Earth observation satellites are satellites specifically designed to observe Earth from orbit, similar to reconnaissance satellites but intended for non-military uses such as environmental monitoring, meteorology, map making etc. Geostationary satellites hover over the same spot, providing continuous monitoring to a portion of the Earth's surface. Polar orbiting satellites provide global coverage, but only twice per day at any given spot.
A weather satellite is a type of satellite that is primarily used to monitor the weather and climate of the Earth. These meteorological satellites, however, see more than clouds and cloud systems. City lights, fires, effects of pollution, auroras, sand and dust storms, snow cover, ice mapping, boundaries of ocean currents, energy flows, etc., are other types of environmental information collected using weather satellites.
Weather satellite images helped in monitoring the volcanic ash cloud from Mount St. Helens and activity from other volcanoes such as Mount Etna. Smoke from fires in the western United States such as Colorado and Utah have also been monitored.
El Niño and its effects on weather are monitored daily from satellite images. The Antarctic ozone hole is mapped from weather satellite data. Collectively, weather satellites flown by the U.S., Europe, India, China, Russia, and Japan provide nearly continuous observations for a global weather watch. used via visible light and infrared rays of the electromagnetic spectrum.

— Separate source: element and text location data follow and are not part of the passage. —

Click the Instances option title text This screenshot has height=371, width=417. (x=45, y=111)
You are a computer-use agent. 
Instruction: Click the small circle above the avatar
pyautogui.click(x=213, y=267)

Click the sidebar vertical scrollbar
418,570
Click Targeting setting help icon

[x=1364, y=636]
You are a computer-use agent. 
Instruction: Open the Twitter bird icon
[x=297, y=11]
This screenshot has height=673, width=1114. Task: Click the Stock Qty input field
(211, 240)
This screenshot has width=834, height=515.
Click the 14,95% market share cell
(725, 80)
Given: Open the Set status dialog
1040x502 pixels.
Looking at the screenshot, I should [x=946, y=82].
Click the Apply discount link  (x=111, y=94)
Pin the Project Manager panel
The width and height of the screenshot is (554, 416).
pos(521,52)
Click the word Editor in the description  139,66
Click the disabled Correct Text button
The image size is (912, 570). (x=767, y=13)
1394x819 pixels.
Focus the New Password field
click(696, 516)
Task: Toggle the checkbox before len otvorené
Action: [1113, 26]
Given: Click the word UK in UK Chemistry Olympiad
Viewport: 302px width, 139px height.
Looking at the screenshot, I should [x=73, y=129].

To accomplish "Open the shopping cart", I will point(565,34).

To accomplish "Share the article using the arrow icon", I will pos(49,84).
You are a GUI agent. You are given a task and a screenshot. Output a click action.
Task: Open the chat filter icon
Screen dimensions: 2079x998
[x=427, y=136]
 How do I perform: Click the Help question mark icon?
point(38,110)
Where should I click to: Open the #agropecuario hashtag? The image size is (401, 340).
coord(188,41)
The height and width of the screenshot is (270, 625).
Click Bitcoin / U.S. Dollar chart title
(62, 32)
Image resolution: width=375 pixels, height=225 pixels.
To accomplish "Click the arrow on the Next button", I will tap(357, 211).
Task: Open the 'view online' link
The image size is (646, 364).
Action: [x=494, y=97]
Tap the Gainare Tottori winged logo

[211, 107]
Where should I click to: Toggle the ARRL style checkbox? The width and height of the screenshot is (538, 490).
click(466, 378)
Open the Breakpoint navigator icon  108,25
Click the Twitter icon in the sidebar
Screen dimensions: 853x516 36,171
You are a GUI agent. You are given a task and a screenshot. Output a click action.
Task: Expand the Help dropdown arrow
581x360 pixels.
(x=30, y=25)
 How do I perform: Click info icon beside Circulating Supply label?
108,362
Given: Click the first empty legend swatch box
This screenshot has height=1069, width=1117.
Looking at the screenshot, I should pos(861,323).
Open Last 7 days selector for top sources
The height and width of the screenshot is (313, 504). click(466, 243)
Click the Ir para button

Other environmental satellites can assist environmental monitoring by detecting changes in the Earth's vegetation, sea state, ocean color, and ice fields. By monitoring vegetation changes over time, droughts can be monitored by comparing the current vegetation state to its long term average. For example, the 2002 oil spill off the northwest coast of Spain was watched carefully by the European ENVISAT, which, though not a weather satellite, flies an instrument (ASAR) which can see changes in the sea surface.